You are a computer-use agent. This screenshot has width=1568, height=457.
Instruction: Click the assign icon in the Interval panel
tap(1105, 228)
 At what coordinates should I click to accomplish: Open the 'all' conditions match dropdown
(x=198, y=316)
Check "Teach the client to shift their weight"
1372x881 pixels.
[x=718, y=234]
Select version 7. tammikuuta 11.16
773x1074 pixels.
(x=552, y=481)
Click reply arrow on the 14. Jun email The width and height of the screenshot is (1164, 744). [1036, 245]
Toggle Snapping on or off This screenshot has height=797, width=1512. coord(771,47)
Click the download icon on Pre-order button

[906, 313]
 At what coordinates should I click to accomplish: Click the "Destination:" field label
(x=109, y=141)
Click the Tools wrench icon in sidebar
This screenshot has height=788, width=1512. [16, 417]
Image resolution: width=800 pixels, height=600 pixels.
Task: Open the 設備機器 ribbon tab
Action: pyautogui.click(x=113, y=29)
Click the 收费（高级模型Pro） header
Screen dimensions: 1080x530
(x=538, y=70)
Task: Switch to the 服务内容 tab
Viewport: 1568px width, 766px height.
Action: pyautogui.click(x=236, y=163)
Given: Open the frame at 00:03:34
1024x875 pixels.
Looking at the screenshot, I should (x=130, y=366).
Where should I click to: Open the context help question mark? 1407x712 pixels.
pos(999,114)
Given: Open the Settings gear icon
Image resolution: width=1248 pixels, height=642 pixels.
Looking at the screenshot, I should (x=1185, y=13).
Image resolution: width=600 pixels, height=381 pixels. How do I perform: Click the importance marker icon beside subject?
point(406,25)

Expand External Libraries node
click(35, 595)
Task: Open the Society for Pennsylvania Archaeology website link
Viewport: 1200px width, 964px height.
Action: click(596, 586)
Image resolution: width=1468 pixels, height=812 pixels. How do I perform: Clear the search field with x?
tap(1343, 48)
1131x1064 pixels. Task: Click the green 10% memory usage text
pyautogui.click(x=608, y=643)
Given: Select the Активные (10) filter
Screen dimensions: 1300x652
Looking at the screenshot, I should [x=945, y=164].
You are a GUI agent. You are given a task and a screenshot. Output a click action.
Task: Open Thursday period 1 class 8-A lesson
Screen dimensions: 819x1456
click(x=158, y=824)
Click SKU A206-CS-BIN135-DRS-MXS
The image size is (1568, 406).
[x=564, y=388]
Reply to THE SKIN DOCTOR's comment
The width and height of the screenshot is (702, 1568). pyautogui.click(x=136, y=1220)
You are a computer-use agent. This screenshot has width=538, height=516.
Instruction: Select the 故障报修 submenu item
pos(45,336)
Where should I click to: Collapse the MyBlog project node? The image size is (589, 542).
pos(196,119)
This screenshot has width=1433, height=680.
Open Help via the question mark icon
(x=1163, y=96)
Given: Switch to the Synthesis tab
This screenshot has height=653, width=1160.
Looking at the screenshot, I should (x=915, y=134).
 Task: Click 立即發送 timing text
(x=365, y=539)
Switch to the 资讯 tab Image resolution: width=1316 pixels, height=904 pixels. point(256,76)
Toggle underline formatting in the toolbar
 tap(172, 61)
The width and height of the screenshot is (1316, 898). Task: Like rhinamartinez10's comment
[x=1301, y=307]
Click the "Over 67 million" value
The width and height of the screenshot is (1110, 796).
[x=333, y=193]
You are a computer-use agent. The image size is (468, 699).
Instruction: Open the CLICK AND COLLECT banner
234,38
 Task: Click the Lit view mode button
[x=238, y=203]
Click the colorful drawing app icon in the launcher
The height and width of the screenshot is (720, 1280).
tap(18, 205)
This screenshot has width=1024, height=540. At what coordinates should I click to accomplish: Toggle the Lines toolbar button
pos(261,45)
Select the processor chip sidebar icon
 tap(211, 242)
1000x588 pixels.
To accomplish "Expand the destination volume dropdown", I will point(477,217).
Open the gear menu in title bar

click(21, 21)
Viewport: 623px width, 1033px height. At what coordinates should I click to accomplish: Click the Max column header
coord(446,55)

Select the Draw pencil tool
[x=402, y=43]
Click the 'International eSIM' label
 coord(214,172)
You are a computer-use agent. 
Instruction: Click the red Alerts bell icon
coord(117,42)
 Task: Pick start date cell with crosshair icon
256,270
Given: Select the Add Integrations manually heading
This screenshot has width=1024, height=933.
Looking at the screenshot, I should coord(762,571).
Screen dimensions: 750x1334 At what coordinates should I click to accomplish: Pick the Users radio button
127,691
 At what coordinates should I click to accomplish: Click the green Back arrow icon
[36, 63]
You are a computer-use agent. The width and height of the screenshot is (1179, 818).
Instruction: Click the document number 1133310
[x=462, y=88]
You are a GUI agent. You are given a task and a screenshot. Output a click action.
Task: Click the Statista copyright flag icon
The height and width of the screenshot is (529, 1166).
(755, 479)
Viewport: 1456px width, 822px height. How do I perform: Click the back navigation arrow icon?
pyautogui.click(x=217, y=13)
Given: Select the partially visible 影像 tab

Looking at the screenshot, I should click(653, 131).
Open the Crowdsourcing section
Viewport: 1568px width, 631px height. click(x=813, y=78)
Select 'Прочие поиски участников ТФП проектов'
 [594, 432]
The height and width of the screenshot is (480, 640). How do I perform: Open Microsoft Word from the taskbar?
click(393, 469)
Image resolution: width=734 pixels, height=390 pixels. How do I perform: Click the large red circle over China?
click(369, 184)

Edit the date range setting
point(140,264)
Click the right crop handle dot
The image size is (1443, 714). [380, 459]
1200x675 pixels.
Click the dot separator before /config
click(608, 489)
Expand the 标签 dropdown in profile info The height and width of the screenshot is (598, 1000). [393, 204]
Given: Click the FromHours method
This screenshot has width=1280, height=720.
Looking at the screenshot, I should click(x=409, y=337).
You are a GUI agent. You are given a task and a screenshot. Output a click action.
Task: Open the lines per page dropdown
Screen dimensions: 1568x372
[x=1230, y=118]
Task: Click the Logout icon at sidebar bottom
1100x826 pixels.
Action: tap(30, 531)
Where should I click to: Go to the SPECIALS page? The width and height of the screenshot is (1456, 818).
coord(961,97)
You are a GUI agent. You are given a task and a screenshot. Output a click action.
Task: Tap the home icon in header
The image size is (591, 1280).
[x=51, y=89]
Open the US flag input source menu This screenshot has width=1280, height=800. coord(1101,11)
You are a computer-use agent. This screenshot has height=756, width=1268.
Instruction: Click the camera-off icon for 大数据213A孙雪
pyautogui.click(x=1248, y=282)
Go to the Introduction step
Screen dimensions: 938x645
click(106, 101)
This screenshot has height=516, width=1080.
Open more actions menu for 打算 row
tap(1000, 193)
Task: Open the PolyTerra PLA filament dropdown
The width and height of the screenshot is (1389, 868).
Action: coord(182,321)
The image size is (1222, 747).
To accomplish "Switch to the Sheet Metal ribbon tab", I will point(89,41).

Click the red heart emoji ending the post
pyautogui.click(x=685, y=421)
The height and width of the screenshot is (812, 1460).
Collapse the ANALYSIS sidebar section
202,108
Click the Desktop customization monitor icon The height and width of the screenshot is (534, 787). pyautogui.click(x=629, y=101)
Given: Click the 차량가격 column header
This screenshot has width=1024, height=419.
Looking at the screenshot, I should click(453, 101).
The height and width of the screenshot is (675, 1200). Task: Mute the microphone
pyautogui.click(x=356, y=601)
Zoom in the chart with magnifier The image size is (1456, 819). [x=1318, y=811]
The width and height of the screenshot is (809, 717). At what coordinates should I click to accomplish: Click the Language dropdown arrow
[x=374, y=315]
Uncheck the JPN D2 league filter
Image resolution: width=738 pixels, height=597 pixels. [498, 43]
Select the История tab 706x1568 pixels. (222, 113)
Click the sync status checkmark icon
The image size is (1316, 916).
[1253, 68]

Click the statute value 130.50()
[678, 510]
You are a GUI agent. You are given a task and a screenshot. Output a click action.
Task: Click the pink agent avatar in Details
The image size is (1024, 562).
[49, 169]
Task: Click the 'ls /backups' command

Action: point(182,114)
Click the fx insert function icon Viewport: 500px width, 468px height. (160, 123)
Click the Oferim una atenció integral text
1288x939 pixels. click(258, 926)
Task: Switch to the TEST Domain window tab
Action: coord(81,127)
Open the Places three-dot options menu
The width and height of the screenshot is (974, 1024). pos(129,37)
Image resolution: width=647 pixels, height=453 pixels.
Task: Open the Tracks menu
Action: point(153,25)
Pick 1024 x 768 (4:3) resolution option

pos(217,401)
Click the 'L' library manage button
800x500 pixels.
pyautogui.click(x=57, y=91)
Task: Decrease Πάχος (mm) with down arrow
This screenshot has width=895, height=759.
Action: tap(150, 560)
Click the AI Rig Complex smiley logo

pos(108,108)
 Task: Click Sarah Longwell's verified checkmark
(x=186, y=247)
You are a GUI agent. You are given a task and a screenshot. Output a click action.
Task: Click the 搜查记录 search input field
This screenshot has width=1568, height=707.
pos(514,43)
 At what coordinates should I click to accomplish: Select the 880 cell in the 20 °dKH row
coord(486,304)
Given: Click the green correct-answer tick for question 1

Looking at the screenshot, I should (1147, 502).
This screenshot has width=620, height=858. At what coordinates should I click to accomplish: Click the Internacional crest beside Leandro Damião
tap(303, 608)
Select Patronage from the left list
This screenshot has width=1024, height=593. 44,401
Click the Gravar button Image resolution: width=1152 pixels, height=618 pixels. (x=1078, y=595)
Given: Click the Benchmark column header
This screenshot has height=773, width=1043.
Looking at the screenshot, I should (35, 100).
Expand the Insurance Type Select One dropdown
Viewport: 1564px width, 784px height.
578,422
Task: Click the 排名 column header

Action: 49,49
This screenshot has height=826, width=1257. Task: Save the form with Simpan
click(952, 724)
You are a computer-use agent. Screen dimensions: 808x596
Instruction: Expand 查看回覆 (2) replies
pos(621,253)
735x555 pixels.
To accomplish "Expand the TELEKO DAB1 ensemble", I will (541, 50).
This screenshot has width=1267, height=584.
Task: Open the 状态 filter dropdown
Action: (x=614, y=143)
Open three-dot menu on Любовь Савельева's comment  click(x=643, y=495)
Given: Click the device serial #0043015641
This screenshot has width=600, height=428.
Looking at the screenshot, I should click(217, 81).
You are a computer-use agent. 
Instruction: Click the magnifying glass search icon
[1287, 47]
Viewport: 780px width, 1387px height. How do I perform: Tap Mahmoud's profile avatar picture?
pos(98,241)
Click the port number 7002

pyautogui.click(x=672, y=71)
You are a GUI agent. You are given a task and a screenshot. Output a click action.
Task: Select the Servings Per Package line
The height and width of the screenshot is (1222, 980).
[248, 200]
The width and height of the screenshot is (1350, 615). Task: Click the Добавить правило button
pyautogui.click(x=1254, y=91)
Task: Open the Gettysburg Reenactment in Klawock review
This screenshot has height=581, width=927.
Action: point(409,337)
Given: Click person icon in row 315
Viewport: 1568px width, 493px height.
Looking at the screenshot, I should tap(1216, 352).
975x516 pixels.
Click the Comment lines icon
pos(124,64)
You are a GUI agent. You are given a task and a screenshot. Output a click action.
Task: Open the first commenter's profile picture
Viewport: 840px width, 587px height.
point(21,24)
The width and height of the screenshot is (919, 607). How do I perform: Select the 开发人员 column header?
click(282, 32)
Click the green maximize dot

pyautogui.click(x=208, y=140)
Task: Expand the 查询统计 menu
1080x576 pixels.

________________

§ PROBLEM REQUIREMENTS: Given the records above, reproduce precisely and only the lines between the line holding "1372x881 pixels." and the line holding "Task: Switch to the 服务内容 tab", inclusive.

§ EXERCISE RESPONSE:
1372x881 pixels.
[x=718, y=234]
Select version 7. tammikuuta 11.16
773x1074 pixels.
(x=552, y=481)
Click reply arrow on the 14. Jun email The width and height of the screenshot is (1164, 744). [1036, 245]
Toggle Snapping on or off This screenshot has height=797, width=1512. coord(771,47)
Click the download icon on Pre-order button

[906, 313]
 At what coordinates should I click to accomplish: Click the "Destination:" field label
(x=109, y=141)
Click the Tools wrench icon in sidebar
This screenshot has height=788, width=1512. [16, 417]
Image resolution: width=800 pixels, height=600 pixels.
Task: Open the 設備機器 ribbon tab
Action: pyautogui.click(x=113, y=29)
Click the 收费（高级模型Pro） header
Screen dimensions: 1080x530
(x=538, y=70)
Task: Switch to the 服务内容 tab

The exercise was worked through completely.